#### [ACTION ITEM]
In the listing below, find the line holding "The height and width of the screenshot is (420, 529)." and the line holding "Open the Compare". Write out those two lines and all lines between, exactly, and nothing more.

### INFORMATION SUPPLIED ###

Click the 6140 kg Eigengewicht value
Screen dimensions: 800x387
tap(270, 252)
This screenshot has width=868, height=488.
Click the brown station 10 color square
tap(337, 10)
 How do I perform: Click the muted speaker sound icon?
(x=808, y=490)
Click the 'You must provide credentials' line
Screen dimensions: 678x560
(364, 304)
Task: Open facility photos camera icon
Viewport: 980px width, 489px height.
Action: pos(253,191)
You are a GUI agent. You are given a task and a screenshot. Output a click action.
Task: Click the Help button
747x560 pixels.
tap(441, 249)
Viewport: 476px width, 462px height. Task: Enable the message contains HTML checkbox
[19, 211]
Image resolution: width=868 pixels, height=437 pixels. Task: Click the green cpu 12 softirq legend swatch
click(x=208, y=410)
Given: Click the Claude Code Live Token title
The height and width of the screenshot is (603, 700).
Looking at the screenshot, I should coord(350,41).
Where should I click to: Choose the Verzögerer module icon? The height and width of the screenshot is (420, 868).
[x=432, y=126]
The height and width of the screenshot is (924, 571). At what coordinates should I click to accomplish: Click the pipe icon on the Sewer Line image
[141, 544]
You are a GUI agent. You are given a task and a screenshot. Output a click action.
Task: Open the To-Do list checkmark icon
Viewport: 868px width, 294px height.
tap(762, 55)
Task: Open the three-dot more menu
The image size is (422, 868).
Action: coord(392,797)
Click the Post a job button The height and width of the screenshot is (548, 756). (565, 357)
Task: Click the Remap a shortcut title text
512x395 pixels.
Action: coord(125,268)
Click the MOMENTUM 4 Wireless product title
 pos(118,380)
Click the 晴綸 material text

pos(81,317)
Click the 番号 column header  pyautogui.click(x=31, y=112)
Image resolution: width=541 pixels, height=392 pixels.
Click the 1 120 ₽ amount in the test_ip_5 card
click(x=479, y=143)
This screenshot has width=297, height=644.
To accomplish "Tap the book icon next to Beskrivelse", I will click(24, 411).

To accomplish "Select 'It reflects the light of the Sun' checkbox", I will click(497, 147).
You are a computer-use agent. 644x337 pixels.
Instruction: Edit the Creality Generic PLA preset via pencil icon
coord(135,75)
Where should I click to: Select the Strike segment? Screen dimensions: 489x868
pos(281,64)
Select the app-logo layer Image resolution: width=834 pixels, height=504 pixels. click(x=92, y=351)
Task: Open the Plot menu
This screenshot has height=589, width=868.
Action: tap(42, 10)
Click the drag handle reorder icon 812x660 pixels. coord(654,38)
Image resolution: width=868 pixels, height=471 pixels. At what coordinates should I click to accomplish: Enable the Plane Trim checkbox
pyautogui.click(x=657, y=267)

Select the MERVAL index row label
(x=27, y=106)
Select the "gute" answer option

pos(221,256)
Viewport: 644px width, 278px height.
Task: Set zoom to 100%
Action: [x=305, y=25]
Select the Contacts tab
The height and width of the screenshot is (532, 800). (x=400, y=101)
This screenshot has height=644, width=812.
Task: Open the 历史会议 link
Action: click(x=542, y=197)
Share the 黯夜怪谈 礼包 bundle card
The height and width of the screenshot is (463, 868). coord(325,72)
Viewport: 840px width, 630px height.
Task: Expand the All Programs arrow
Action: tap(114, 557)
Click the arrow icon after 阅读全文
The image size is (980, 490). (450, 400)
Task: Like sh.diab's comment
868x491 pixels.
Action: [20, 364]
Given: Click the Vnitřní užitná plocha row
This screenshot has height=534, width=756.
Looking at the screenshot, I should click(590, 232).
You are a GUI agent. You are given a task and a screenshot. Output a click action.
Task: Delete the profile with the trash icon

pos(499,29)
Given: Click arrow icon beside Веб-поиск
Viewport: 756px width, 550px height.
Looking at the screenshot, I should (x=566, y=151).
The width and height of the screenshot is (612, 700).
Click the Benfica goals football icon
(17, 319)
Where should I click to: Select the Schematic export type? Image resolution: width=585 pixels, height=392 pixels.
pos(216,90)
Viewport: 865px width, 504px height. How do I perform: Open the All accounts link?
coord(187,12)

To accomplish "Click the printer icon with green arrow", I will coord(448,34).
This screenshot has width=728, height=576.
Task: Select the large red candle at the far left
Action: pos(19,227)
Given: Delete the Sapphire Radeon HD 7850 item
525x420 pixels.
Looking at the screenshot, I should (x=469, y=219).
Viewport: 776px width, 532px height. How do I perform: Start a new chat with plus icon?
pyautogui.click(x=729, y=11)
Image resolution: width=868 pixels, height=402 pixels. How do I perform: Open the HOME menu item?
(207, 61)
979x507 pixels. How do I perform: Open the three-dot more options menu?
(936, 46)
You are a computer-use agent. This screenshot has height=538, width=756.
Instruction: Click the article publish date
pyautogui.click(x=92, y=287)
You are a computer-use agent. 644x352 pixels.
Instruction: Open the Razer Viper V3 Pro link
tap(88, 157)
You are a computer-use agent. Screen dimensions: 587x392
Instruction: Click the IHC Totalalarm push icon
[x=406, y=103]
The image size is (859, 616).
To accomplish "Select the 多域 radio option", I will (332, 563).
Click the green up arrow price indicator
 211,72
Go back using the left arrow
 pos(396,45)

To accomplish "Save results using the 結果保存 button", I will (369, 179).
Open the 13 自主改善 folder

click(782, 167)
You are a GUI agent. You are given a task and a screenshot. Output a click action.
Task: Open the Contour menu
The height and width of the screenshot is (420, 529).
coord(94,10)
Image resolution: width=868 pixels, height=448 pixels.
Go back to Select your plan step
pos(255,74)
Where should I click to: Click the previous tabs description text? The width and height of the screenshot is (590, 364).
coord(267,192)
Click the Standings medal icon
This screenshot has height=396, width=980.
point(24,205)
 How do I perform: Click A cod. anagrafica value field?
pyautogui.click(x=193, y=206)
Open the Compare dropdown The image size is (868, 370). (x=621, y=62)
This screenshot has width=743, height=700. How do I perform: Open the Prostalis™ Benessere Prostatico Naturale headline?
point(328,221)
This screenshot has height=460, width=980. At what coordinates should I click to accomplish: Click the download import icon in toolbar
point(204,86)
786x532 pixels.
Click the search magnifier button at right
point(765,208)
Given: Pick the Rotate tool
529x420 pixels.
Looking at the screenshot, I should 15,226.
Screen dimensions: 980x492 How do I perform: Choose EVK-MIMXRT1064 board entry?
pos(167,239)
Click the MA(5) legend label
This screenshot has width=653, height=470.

###

#### [EXERCISE ANSWER]
The height and width of the screenshot is (420, 529).
coord(94,10)
Image resolution: width=868 pixels, height=448 pixels.
Go back to Select your plan step
pos(255,74)
Where should I click to: Click the previous tabs description text? The width and height of the screenshot is (590, 364).
coord(267,192)
Click the Standings medal icon
This screenshot has height=396, width=980.
point(24,205)
 How do I perform: Click A cod. anagrafica value field?
pyautogui.click(x=193, y=206)
Open the Compare dropdown The image size is (868, 370). (x=621, y=62)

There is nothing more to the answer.